[Opening DATA EXTRACT section]

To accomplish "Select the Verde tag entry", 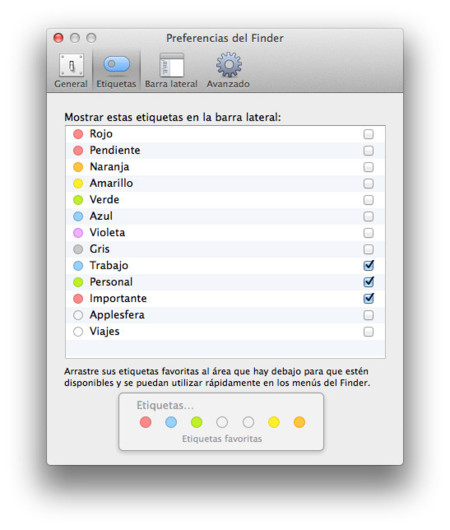I will pos(225,200).
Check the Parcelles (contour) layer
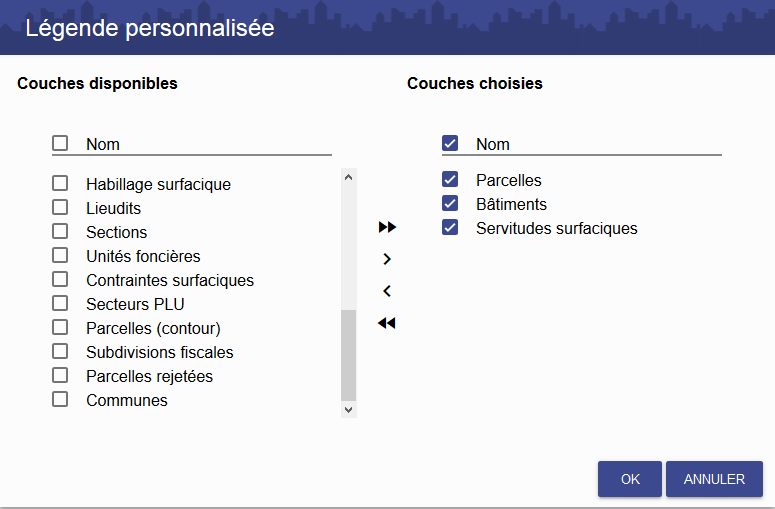This screenshot has height=509, width=775. [60, 327]
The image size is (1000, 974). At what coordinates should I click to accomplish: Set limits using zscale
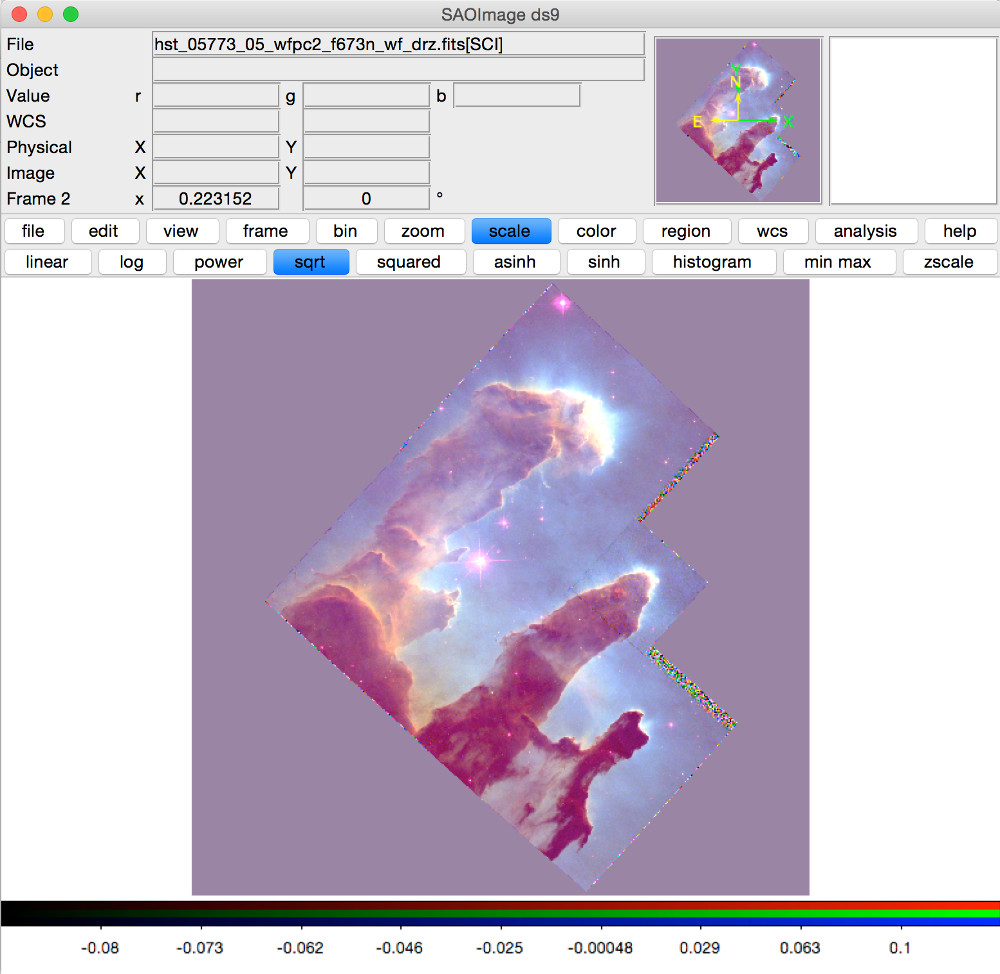950,262
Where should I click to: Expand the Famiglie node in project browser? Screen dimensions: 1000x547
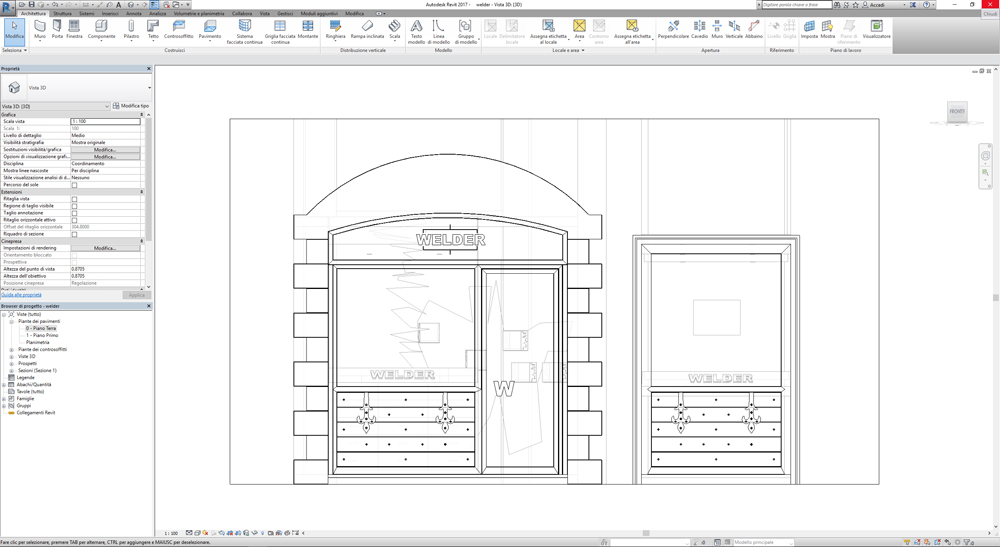[4, 398]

[Closing DATA EXTRACT section]

PROBLEM TO SOLVE
Copy exactly, please, every line from the one holding "Check the Parcelles (contour) layer" through the last line of the data, both ends included, and no pictures.

ANSWER
Check the Parcelles (contour) layer
This screenshot has height=509, width=775. [60, 327]
The image size is (1000, 974). At what coordinates should I click to accomplish: Set limits using zscale
950,262
Where should I click to: Expand the Famiglie node in project browser? Screen dimensions: 1000x547
[4, 398]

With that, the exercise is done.